--- Material for this exercise ---
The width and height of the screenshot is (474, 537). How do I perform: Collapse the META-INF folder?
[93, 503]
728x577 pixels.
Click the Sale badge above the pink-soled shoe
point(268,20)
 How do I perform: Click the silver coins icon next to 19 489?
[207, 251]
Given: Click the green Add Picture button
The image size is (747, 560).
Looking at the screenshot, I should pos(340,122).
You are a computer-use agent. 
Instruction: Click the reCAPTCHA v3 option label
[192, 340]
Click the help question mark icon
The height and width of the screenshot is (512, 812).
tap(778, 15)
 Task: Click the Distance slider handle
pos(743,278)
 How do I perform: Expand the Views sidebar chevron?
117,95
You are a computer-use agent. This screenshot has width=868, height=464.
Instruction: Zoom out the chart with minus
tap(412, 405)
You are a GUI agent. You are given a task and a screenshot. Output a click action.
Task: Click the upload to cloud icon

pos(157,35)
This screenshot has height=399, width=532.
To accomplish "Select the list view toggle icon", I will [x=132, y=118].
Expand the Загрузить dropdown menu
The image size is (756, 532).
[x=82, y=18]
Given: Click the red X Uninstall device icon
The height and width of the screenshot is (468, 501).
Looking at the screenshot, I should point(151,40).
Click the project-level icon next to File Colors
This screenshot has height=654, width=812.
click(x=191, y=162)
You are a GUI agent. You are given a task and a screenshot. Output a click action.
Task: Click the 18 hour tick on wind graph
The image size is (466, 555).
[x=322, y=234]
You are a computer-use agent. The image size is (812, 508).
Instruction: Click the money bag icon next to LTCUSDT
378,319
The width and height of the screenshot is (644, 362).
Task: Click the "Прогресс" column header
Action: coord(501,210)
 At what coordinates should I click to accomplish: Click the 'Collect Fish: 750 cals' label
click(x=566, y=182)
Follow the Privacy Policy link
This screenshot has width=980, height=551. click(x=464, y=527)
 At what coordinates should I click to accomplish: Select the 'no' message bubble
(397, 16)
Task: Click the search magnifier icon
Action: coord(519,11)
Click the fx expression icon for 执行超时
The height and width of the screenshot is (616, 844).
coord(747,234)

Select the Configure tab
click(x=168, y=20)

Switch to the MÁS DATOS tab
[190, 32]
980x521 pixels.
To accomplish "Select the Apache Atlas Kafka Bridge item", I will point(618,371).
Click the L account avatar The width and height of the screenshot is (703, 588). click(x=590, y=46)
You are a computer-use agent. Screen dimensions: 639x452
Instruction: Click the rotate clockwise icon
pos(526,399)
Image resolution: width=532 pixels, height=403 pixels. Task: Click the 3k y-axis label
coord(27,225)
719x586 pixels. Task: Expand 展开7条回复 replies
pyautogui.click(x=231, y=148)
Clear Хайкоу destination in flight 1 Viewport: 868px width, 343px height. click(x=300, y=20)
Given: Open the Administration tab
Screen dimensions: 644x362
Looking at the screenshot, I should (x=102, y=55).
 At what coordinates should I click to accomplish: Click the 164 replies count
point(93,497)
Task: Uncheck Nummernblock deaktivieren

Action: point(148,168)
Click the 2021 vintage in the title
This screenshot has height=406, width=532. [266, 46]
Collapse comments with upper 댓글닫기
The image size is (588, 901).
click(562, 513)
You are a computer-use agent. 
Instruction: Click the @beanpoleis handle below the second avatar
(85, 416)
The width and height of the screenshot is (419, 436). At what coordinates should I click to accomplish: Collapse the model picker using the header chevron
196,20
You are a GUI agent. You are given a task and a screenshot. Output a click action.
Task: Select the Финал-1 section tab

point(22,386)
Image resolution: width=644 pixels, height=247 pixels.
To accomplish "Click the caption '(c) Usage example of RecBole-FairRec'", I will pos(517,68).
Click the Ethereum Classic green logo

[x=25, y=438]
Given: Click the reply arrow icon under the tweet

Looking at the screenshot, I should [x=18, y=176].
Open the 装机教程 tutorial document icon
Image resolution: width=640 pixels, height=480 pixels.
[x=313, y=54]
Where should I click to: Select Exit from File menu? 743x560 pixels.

--- The problem ---
Copy task for the entries above: every line with the string "computer".

--- Task solution ---
You are a computer-use agent. 
You are a computer-use agent. This screenshot has width=868, height=464.
You are a computer-use agent. The image size is (812, 508).
You are a computer-use agent. Screen dimensions: 639x452
You are a computer-use agent. 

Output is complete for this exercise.